**OBIETTIVI:**
A – Elenchi tutte le espressioni racchiuse tra virgolette doppie nell'articolo sulle riviste letterarie, titolo compreso.
B – In base all'articolo sulle riviste letterarie, risponda brevemente alle domande seguenti.
(i) Quale giornalista dirige la rivista colpita dalla crisi?
(ii) Qual è, per Walter Pedullà, l'imperativo categorico?
(iii) Per quali riviste il destino è stato soprattutto difficile?
C – Riporti fedelmente il passo dell'articolo sulle riviste letterarie che va da "Una riflessione, la" fino a "dai partiti politici.".

**TESTO FORNITO:**
Le riviste letterarie rischiano la chiusura. Pedullà, “Resistete”

Per le riviste letterarie è tempo di crisi. E il rischio di chiusura de ‘L’indice dei Libri del mese’  parla chiaro. Ma per il critico letterario Walter Pedulla’ l’imperativo categorico è ‘resistere’. Come? “Cambiando il linguaggio. E tornando ad essere luogo di resistenza politico e culturale”. Insomma, data l’urgenza di “non scomparire” occorre ricominciare a giocare un ruolo fondamentale nel dibattito culturale come nel passato, per parlare ad un pubblico esigente combattendo così, come dice Pedullà, “la cultura stagnante che regna in Italia, un paese in cui si investe sempre meno nel settore delle arti”.

Una riflessione, la sua, stimolata dalla crisi che ha investito la rivista diretta dal giornalista Mimmo Candido, a caccia di nuove strategie e nuovi investitori per sopravvivere. D’altra parte, il destino delle riviste culturali non è mai stato agevole. Soprattutto per quelle che non sono state ‘sponsorizzate’ dai partiti politici.

**DATI ARCHIVIATI:**

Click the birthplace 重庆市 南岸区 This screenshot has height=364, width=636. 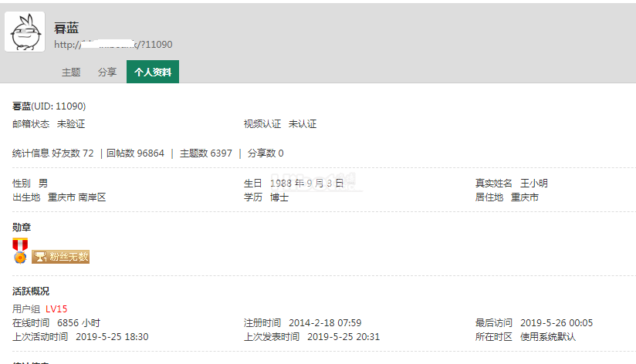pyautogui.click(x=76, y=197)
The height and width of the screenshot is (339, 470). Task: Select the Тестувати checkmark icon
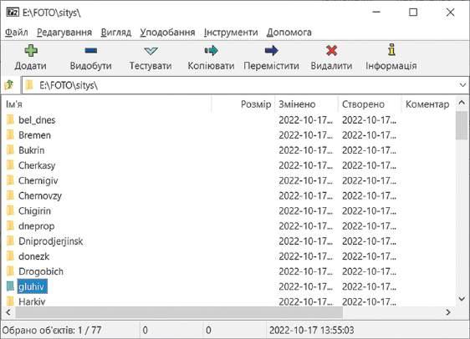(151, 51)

**RISPOSTE AI COMPITI:**
A –
- “Resistete”
- “Cambiando il linguaggio. E tornando ad essere luogo di resistenza politico e culturale”
- “non scomparire”
- “la cultura stagnante che regna in Italia, un paese in cui si investe sempre meno nel settore delle arti”

B –
(i) Mimmo Candido.
(ii) Resistere.
(iii) Per quelle che non sono state sponsorizzate dai partiti politici.

C –
Una riflessione, la sua, stimolata dalla crisi che ha investito la rivista diretta dal giornalista Mimmo Candido, a caccia di nuove strategie e nuovi investitori per sopravvivere. D’altra parte, il destino delle riviste culturali non è mai stato agevole. Soprattutto per quelle che non sono state ‘sponsorizzate’ dai partiti politici.